Women in Criminal Justice Article Review: Snyder, Gabbard, May, and Zulcis

Snyder, C. S., Gabbard, W. J., May, J. D., & Zulcis, N. (2006). On the battleground of women’s bodies: Mass rape in Bosnia-Herzegovina. Journal of Women and Social Work, 21(2), 184-195.

1.      Main Thesis: Snyder, Gabbard, May, and Zulcis argue that we should consider the social and cultural patterns that allow war rape to occur. Using the Bosnian conflict as an example, the authors suggest that women experience war rape as a complex situation involving not only sex, but also ethnicity, age, race, class, religion, nationality, and more. They suggest that attention to this complexity can shape future policy to prevent and/or prosecute war rape.

2.      Body of Evidence: This article begins by providing a detailed history of how women’s fates and fortunes have been intertwined with and dependent upon national narratives and social initiatives in Bosnia-Herzegovina in the former Yugoslavia. The authors document the history of wartime rape, going all the way back to the Roman rape of the Sabines (p. 185). The authors dispute arguments suggesting that war rape is biologically based. Next, the authors discuss feminist responses to wartime rape—which suggest that rape is an expression of male hatred toward women—as well as documenting gender roles and relations and the uprising of feminism in Yugoslavia prior to the Bosnian conflict.
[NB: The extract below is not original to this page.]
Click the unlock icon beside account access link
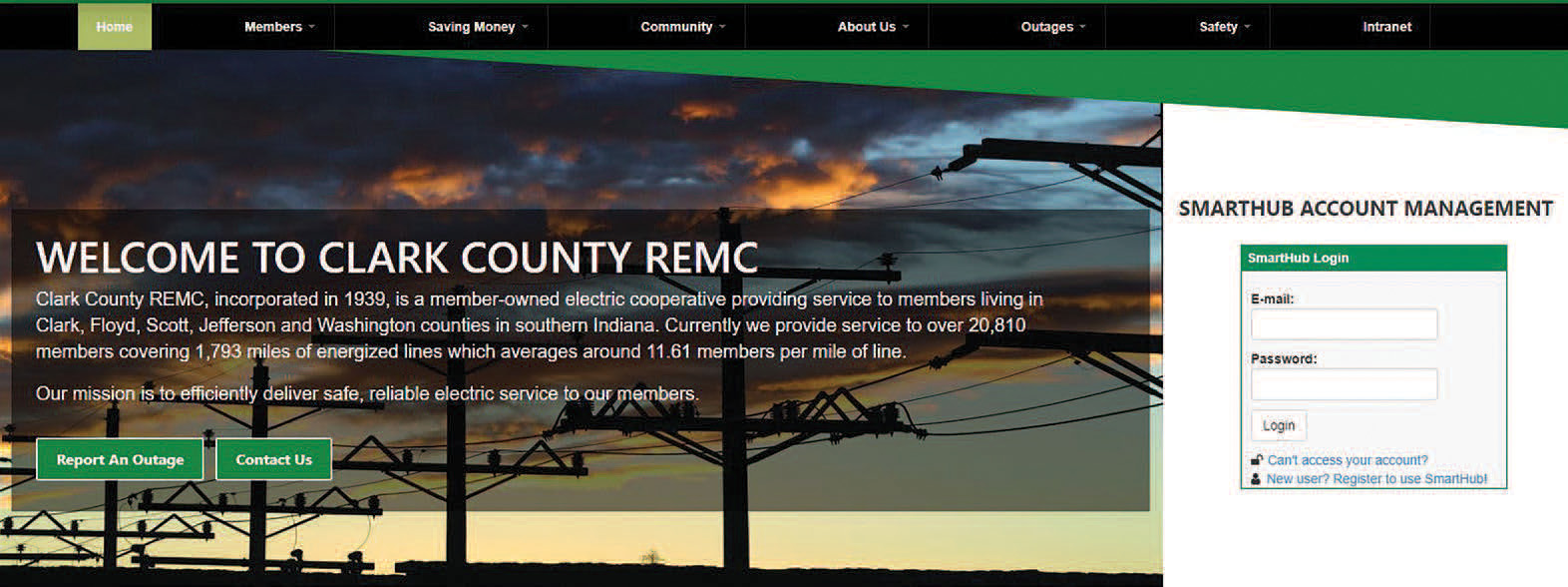The height and width of the screenshot is (587, 1568). pos(1257,460)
The collision of feminism and nationalism resulted in a splintering of the feminist movement; nationalism led to “discourse that conflated images of mothers with the nation itself” (p. 188). This, in turn, allowed public policy to turn toward reproductive control, which paved the way for cultural understandings of war rape as a way for males to demoralize the enemy while propagating their own nationality/bloodline and preventing the enemy from reproducing—a form of ethnic cleansing. The authors state that most rapes were perpetrated by Serbian men against Muslim women and that between 25,000 and 50,000 women were raped; however, many would not admit to being raped because of the social consequences, which included shaming their men (p. 189). Finally, the authors argue that the “Bosnian conflict signaled the end of the invisibility of women who are raped in war” (p.191). For the first time, war rape was classified by the United Nations as a crime against humanity on par with torture and murder.
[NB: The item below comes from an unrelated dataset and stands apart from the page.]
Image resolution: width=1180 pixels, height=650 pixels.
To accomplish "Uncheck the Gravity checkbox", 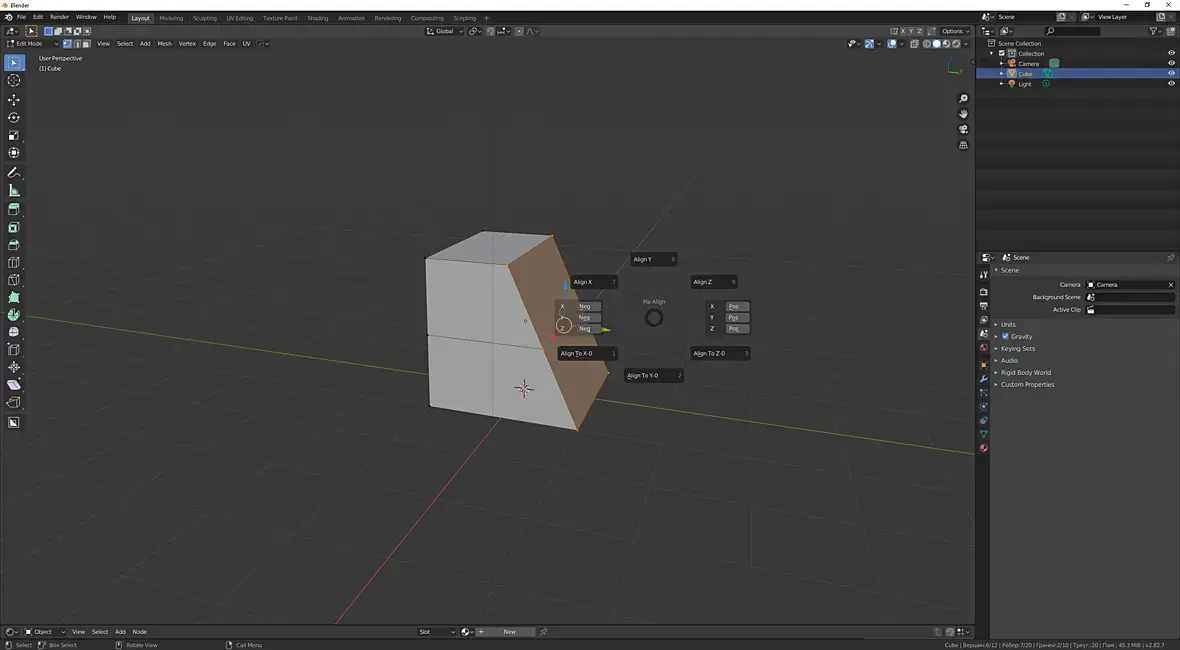I will click(1005, 336).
3.      Conclusions: Snyder, Gabbard, May, and Zulcis conclude by pointing out that the fracturing of the women’s movement was one of the first signs of the wars of succession in Yugoslavia. As such, women and feminists are uniquely placed to prevent such atrocities. The authors suggest that war rape victimizes entire cultures as well as individual women. They argue that we are obligated to consider the complex nature of war rape as a crime that implicates such characteristics as ethnicity, nationality, and religion in addition to gender and sex.

4.      My Conclusions: This article was shocking. It also was detailed and well researched. I appreciated the attention to social and cultural logics supporting war rape. In addition, I heartily agree with the third-wave nature of the authors’ argument about considering the intersectionalities of identity involved in war rape. However, I disagree with the authors’ contention that women and feminists are uniquely obligated to fight this type of violence. Certainly women and feminists should be part of the fight, but we already have many burdens to bear, and I submit that men—who still make up the vast majority of all militaries worldwide—actually have greater potential to make changes in time to prevent imminent cases of war rape. I wish the authors had called men to action as well.